CHAPTER FORTY-SEVEN

Miss De Weese had me playing Mary the mother of Jesus in the school Christmas pageant. She told me I didn’t have to do much more than hold the baby doll Jesus in my arms and keep a peaceful look on my face as the shepherds came to see the sweet Christ child.

“I’ve never held a baby before,” I told her, hoping that would lose me the part. “I don’t know how to. I’d probably drop it.”

“Didn’t you ever play with dolls?” Miss De Weese asked.

I guessed she didn’t know all that much about me yet.

“Why don’t you get Hazel Wheeler to do it?” I asked.

Miss De Weese said that Hazel had played Mary the year before, it said so in the program somebody’d saved in a file. And Ethel the year before that. She told me that it was time for somebody else to take a turn.

I just did not know why it had to be me.

From what I remembered, Mary of the Bible was about as perfect as any girl could be. I didn’t imagine she’d ever sassed her folks or took something that didn’t belong to her. She was God’s pick for Jesus’s mother due to the fact that she was so good.

As for me, I was anything but good. It would take either a miracle or mighty good acting for me to play that part.
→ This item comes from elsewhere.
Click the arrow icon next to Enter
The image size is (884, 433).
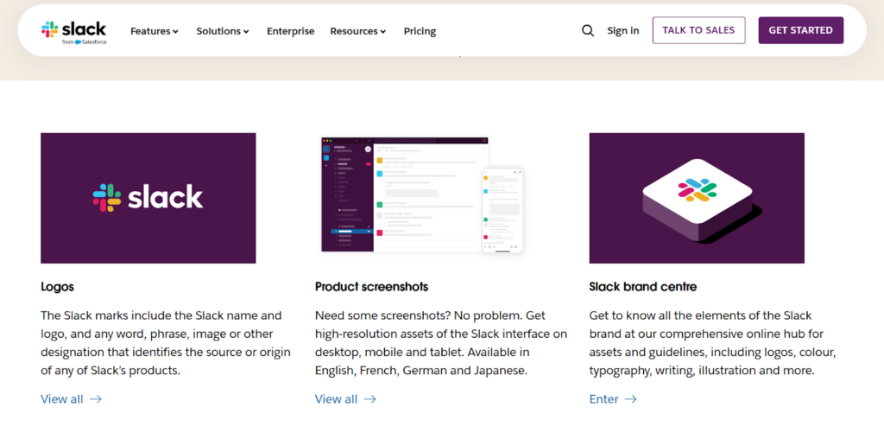tap(630, 399)
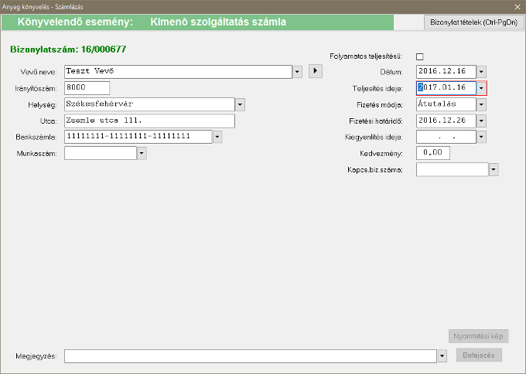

On the day of the pageant I knelt at the manger, the swaddled baby doll Jesus in my arms. Like Miss De Weese had told me, I didn’t look at all the folks sitting in the pews watching me. Instead, I kept my eyes on the face of the fair-skinned, blue-eyed newborn Lord.

The cattle lowed and the sheep bleated. The shepherds shook with fright.

Angels gloried and wise men gave gifts. Joseph stood off to the side like he might just get sick.

I kept all those things and pondered them in my heart.

When I’d been smaller I’d thought Mary and Joseph and the baby Jesus had stayed there, taking up housekeeping right in that Bethlehem stable. From the watercolor picture of the first Christmas in my Bible, it hadn’t looked any worse than some of the cabins the sharecroppers stayed in back in Red River. Maybe even a good deal better.

I’d learned since then that it wasn’t so.

But for that night, that short time, it had sheltered that holy family. I wondered if God hadn’t seen fit to clear away the animal smells and plug up the drafty gaps in the stable walls. If He’d let a little of the angel’s glory song stick around until it turned to a lullaby for His sweet baby Son.

And I hoped that, in His greatness, He’d looked at all He’d done on that night in that humble and dim stable and saw that it was good.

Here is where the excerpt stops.